China is Rebranding Its Confucius Institutes

Rachelle Peterson

Editor's Note: This article was originally published by RealClearEducation on July 22, 2020 and is posted here with permission.

China’s Confucius Institutes—once a powerful tool of soft power—are rebranding in the wake of widespread backlash. China launched the institutes in 2004 as partnerships with colleges and universities, which would host Chinese government-selected teachers who taught Chinese government-funded courses. Now, with more than 40 colleges and universities in the United States having closed their Confucius Institutes amidst warnings from the FBI, the State Department, and members of Congress, China is adapting its tactics, with major implications for how the United States should respond.

The Hanban, also known as the Confucius Institutes Headquarters, is renaming itself the Ministry of Education Center for Language Exchange and Cooperation. According to China’s Global Times, it will continue to train Chinese language teachers, develop textbooks, and carry out many of the functions necessary for the operation of Confucius Institutes. The Hanban will spin off a separate organization, the Chinese International Education Foundation, which will fund and officially oversee Confucius Institutes.

The immediate result of the change is minimal. The new organization overseeing Confucius Institutes is technically a nongovernmental nonprofit, but those words mean little under the Chinese Communist regime. Confucius Institutes will remain subject to the same restrictions and pressures to conform to Chinese government dictates. They will continue to fulfill the Chinese government’s goals of maintaining outposts on American college campuses, where they can disseminate propaganda, conduct espionage, monitor overseas Chinese students, and advance the United Front’s agenda to “make the foreign serve China.”

But in the long term, the change will require a significantly more nuanced approach from policymakers. The Hanban says it won’t require individual colleges to change the names of their Confucius Institutes, but with the “Confucius Institute” brand now a red flag to millions of Americans, most colleges will likely seize this opportunity to rebrand. Some will surely announce they are “closing” their Confucius Institutes, while simultaneously transferring the bulk of their operations to a new but substantially similar China-funded institute.

This all means the work of Confucius Institutes will continue unchanged, but under a variety of different names, making it harder to track and regulate. The CONFUCIUS Act, which just passed the Senate and is now under consideration by the House, will have to be amended to capture organizations that are, in effect, Confucius Institutes in all but name. The 2018 National Defense Authorization Act, which banned Pentagon grants to Chinese language programs at universities that also hosted Confucius Institutes, will need to be amended. So will the Transparency for Confucius Institutes Act, introduced this spring in the Senate, as well as any other legislation aimed at Confucius Institutes.

It will be tempting to begin a game of political whack-a-mole, cracking down first on Confucius Institutes and then whatever subsequent reincarnations in which they manifest. But it is wiser to recognize that China has mastered the art of camouflage. Its entire government operates through a policy of doublespeak. It will endlessly mask Confucius Institute-like programs under a variety of names and labyrinthine layers of bureaucracy. We should continue to track and expose the specific means of China’s interference in American higher education. But we simultaneously protect American higher education with a much more aggressive policy on China.

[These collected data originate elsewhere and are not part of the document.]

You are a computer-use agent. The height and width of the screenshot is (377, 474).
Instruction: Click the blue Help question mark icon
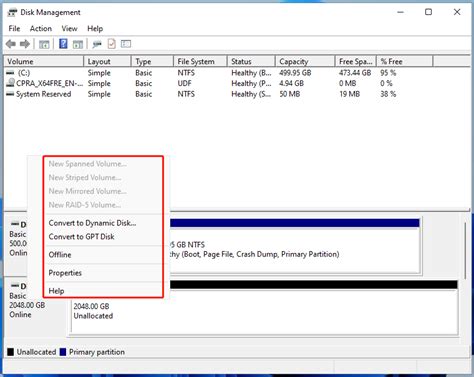click(x=63, y=44)
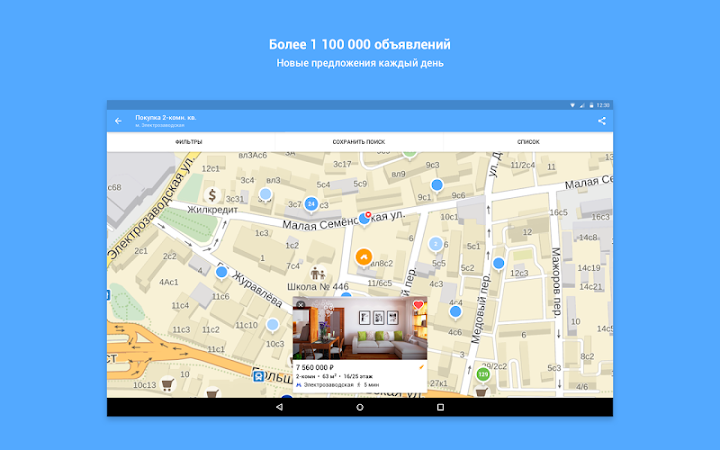
Task: Tap the share icon in header
Action: pyautogui.click(x=601, y=121)
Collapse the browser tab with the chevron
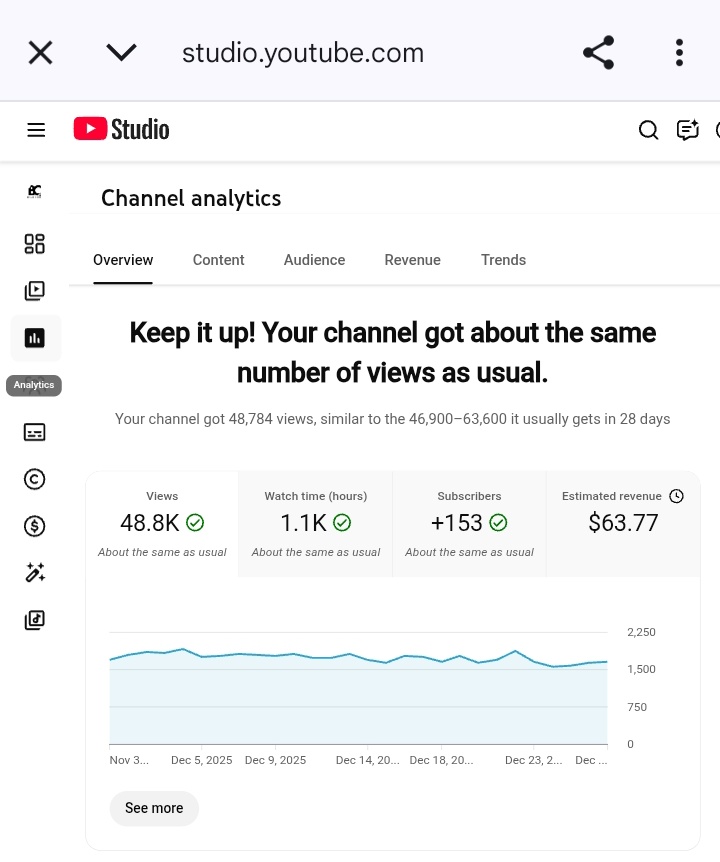The width and height of the screenshot is (720, 862). [x=121, y=52]
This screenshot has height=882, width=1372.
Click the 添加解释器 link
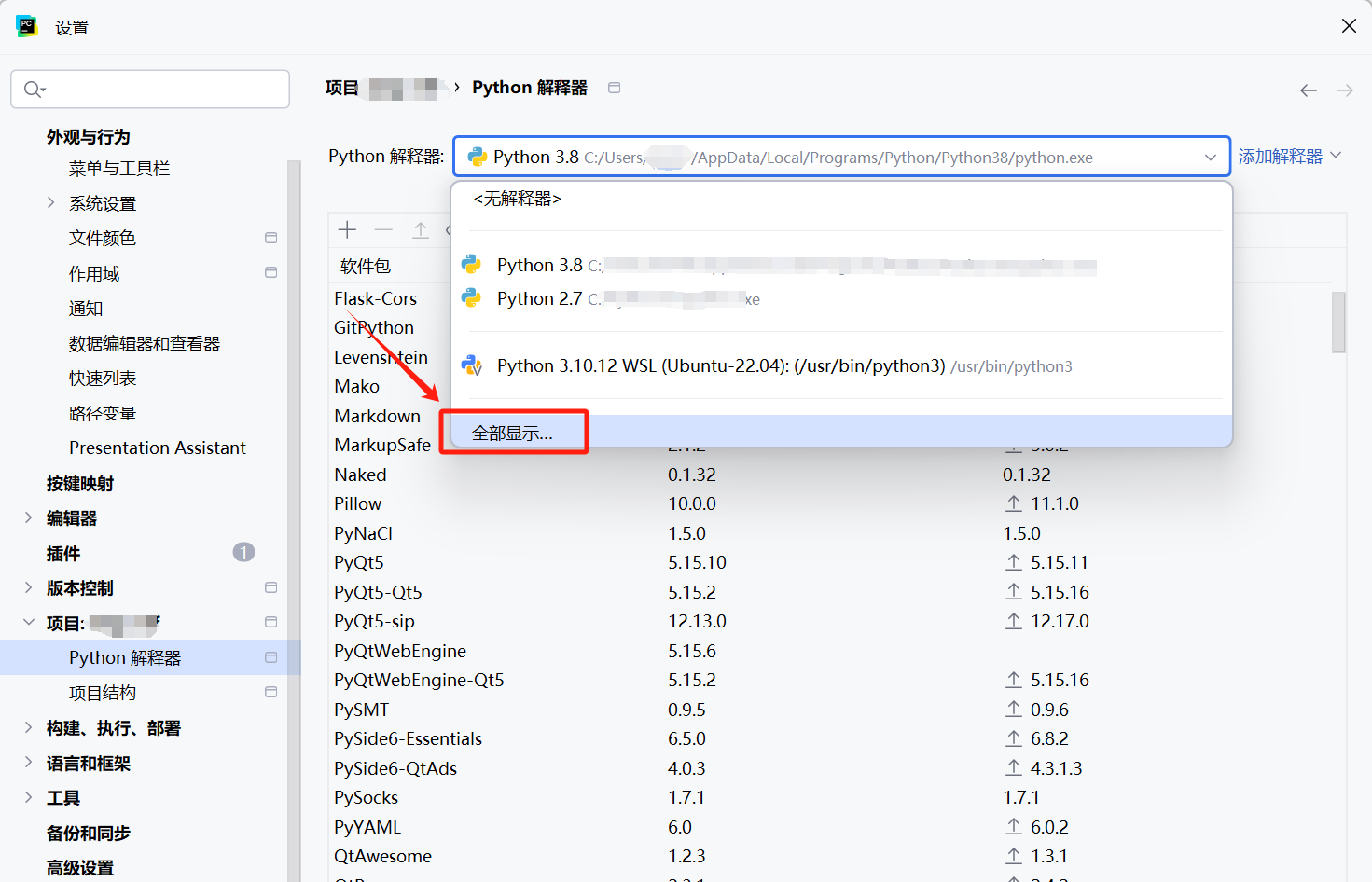(x=1281, y=157)
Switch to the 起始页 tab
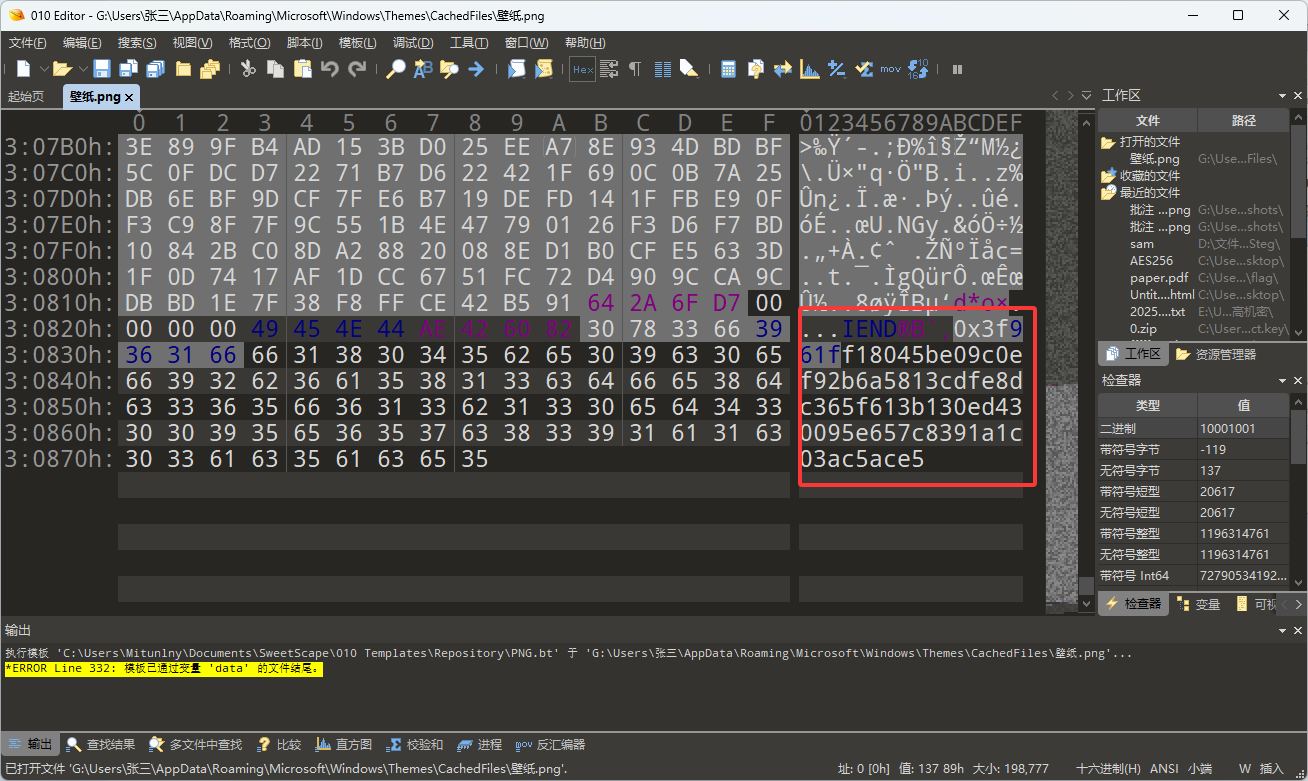The width and height of the screenshot is (1308, 781). click(26, 97)
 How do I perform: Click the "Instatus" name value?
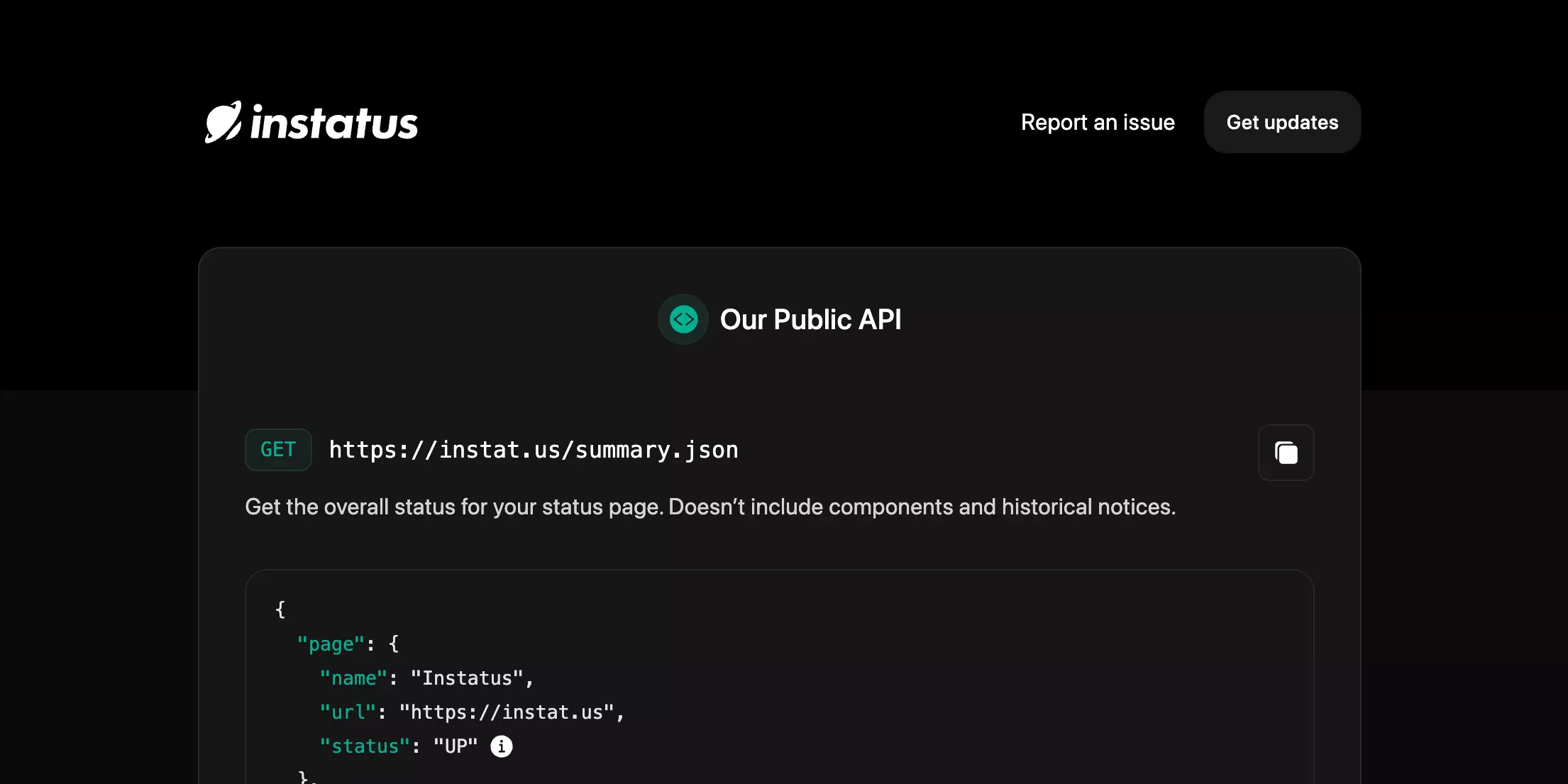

First, we need a vastly more sophisticated policy of transparency from higher education. Current law requires colleges to disclose gifts and contracts with foreign sources in excess of $250,000 per year. That threshold is far too low—$50,000 should be the minimum. Gifts from certain nations, including China, should be subject to disclosure with no threshold whatsoever.

We also need basic information about the source of foreign gifts. The Department of Education recently released updated guidance asking colleges and universities to report the name of foreign government agencies that donate to colleges and universities, but private foundations and individuals remain anonymous. Once the newly created Chinese International Education Foundation—technically a nonprofit—issues its first funding to Confucius Institutes, it will instantly enjoy anonymity as a foreign donor. Our colleges and universities will be required to report little more than the dollar amount and country of origin.

Second, any college or university that reports $200,000 or more in gifts or contracts stemming from China should be automatically subject to a review by the Department of Education. The Department should demand detailed information, including copies of contracts and memoranda of understanding, regarding any partnerships funded by foundations in China.

Third, we should strongly disincentivize colleges and universities from taking money from China and any other nation that seeks to manipulate our colleges as platforms for soft power. Any college or university that receives $250,000 or more from China, considered in aggregate across all donors and contractors, should face a significant decrease in its eligibility for federal funding. For every fifty thousand dollars above that amount in Chinese donations or contracts, the university should be subject to a ten percent decrease in federal funding, excluding federal student aid. Any university that receives half a million dollars or more from any source in China (governmental or private) in one calendar year should be ineligible to receive non-student-aid federal funding for five years.

China is playing the long game, especially when it comes to education. We need to protect our colleges and universities—before it’s too late.

Rachelle Peterson is Policy Director at the National Association of Scholars.